(Required action) Only the lines from the top of the data through the line containing "Online Malvorlagen (849, 1708)" should be duplicated, exactly as they appear.

(Dataset)
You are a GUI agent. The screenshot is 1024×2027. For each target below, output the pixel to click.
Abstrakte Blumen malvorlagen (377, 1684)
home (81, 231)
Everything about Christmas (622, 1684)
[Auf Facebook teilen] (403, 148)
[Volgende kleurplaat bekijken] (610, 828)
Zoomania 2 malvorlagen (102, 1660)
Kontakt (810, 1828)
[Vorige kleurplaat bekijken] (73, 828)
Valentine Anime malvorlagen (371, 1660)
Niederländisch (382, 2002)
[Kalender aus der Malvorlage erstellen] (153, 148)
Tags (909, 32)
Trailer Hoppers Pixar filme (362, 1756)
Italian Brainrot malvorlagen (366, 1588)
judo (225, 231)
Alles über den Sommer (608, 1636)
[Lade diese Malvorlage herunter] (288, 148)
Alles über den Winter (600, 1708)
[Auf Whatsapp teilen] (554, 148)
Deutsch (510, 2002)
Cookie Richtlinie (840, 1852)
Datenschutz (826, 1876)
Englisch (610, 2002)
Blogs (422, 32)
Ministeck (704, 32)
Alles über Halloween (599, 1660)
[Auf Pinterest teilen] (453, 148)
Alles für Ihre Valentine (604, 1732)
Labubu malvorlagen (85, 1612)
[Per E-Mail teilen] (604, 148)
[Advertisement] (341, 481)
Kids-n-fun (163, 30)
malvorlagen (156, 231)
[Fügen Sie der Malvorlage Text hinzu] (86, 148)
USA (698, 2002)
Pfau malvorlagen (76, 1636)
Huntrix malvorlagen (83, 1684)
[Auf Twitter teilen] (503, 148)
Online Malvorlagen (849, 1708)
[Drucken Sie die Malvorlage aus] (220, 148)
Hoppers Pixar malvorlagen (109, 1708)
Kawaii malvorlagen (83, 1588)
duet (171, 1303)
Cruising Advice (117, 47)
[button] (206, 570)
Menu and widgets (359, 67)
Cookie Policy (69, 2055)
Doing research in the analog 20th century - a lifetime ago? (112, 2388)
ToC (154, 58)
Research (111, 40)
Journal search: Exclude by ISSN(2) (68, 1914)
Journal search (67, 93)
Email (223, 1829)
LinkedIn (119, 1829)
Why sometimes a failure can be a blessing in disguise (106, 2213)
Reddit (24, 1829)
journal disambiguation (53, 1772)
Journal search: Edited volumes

(Answer section)
You are a GUI agent. The screenshot is 1024×2027. For each target below, output the pixel to click.
Abstrakte Blumen malvorlagen (377, 1684)
home (81, 231)
Everything about Christmas (622, 1684)
[Auf Facebook teilen] (403, 148)
[Volgende kleurplaat bekijken] (610, 828)
Zoomania 2 malvorlagen (102, 1660)
Kontakt (810, 1828)
[Vorige kleurplaat bekijken] (73, 828)
Valentine Anime malvorlagen (371, 1660)
Niederländisch (382, 2002)
[Kalender aus der Malvorlage erstellen] (153, 148)
Tags (909, 32)
Trailer Hoppers Pixar filme (362, 1756)
Italian Brainrot malvorlagen (366, 1588)
judo (225, 231)
Alles über den Sommer (608, 1636)
[Lade diese Malvorlage herunter] (288, 148)
Alles über den Winter (600, 1708)
[Auf Whatsapp teilen] (554, 148)
Deutsch (510, 2002)
Cookie Richtlinie (840, 1852)
Datenschutz (826, 1876)
Englisch (610, 2002)
Blogs (422, 32)
Ministeck (704, 32)
Alles über Halloween (599, 1660)
[Auf Pinterest teilen] (453, 148)
Alles für Ihre Valentine (604, 1732)
Labubu malvorlagen (85, 1612)
[Per E-Mail teilen] (604, 148)
[Advertisement] (341, 481)
Kids-n-fun (163, 30)
malvorlagen (156, 231)
[Fügen Sie der Malvorlage Text hinzu] (86, 148)
USA (698, 2002)
Pfau malvorlagen (76, 1636)
Huntrix malvorlagen (83, 1684)
[Auf Twitter teilen] (503, 148)
Online Malvorlagen (849, 1708)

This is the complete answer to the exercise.